EXERCISE INPUT:
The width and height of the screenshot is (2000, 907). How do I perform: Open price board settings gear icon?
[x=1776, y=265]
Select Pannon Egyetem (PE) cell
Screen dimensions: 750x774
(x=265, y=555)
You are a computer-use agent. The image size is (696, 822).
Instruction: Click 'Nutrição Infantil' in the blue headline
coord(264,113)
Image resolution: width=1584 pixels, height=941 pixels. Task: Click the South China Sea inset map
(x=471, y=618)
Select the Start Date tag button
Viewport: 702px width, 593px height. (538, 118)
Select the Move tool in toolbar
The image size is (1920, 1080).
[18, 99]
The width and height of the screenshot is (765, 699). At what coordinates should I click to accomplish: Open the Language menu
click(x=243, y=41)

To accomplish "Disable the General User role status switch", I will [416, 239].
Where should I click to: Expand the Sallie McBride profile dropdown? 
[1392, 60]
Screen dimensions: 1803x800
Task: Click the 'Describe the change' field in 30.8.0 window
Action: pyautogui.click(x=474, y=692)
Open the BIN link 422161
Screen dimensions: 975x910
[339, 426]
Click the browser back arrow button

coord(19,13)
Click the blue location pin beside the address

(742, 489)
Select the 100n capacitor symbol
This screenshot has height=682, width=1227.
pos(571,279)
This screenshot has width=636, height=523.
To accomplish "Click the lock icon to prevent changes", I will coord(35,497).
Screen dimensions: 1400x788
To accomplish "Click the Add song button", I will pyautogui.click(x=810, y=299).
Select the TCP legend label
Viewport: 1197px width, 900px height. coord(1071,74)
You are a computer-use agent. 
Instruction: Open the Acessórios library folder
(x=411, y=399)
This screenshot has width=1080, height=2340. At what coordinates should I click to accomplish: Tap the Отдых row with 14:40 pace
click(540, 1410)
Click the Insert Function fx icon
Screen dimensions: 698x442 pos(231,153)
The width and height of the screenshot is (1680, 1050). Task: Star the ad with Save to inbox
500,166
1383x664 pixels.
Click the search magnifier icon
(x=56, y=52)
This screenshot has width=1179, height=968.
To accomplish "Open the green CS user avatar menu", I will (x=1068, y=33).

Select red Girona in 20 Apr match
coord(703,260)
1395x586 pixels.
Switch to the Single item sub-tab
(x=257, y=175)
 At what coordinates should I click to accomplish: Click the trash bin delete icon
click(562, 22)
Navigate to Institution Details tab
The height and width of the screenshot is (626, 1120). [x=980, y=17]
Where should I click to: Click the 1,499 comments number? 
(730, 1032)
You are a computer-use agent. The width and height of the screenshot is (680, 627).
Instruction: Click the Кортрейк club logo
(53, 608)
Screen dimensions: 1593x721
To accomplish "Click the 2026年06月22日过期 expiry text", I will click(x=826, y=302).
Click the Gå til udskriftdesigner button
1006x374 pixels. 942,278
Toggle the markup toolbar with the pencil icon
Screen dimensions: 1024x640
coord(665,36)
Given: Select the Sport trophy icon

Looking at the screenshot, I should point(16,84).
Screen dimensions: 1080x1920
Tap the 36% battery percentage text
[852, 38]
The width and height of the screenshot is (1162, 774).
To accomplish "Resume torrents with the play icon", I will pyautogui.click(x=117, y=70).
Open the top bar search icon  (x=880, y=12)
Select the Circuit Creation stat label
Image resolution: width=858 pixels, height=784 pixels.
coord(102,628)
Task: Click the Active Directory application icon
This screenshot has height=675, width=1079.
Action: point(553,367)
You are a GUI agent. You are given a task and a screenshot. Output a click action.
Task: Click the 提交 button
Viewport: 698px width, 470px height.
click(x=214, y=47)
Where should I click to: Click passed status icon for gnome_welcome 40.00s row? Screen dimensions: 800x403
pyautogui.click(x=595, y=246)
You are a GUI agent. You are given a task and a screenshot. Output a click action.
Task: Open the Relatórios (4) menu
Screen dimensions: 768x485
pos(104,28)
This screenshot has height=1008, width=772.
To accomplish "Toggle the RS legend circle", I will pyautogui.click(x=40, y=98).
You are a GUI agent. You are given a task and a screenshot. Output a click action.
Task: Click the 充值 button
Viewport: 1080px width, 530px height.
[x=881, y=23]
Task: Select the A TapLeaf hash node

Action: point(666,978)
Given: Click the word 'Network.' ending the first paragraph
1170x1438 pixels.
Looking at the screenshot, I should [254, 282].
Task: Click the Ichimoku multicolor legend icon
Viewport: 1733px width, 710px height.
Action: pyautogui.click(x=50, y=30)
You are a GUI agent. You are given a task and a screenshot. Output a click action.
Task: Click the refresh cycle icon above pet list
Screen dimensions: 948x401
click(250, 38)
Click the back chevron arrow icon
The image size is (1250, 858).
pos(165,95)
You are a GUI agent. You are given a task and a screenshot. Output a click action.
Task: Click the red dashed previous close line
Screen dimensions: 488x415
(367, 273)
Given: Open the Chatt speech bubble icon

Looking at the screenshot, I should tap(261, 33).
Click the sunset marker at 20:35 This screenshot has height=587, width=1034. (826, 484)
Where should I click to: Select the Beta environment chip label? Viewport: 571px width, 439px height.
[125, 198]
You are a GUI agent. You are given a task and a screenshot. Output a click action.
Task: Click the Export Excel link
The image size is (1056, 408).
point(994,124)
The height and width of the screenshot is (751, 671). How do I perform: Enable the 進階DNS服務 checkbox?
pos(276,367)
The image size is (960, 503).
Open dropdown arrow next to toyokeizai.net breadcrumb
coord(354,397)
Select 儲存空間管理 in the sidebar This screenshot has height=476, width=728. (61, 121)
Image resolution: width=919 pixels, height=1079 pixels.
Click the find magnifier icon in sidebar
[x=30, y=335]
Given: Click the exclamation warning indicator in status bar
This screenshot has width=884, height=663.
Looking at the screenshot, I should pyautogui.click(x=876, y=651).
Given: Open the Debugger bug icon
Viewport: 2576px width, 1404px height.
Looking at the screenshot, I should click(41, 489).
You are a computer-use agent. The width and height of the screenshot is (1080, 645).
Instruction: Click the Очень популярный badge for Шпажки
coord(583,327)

ACTIVITY: Please state how many lines in the entries above include the string "toolbar", and write only that number.

ANSWER SECTION: 2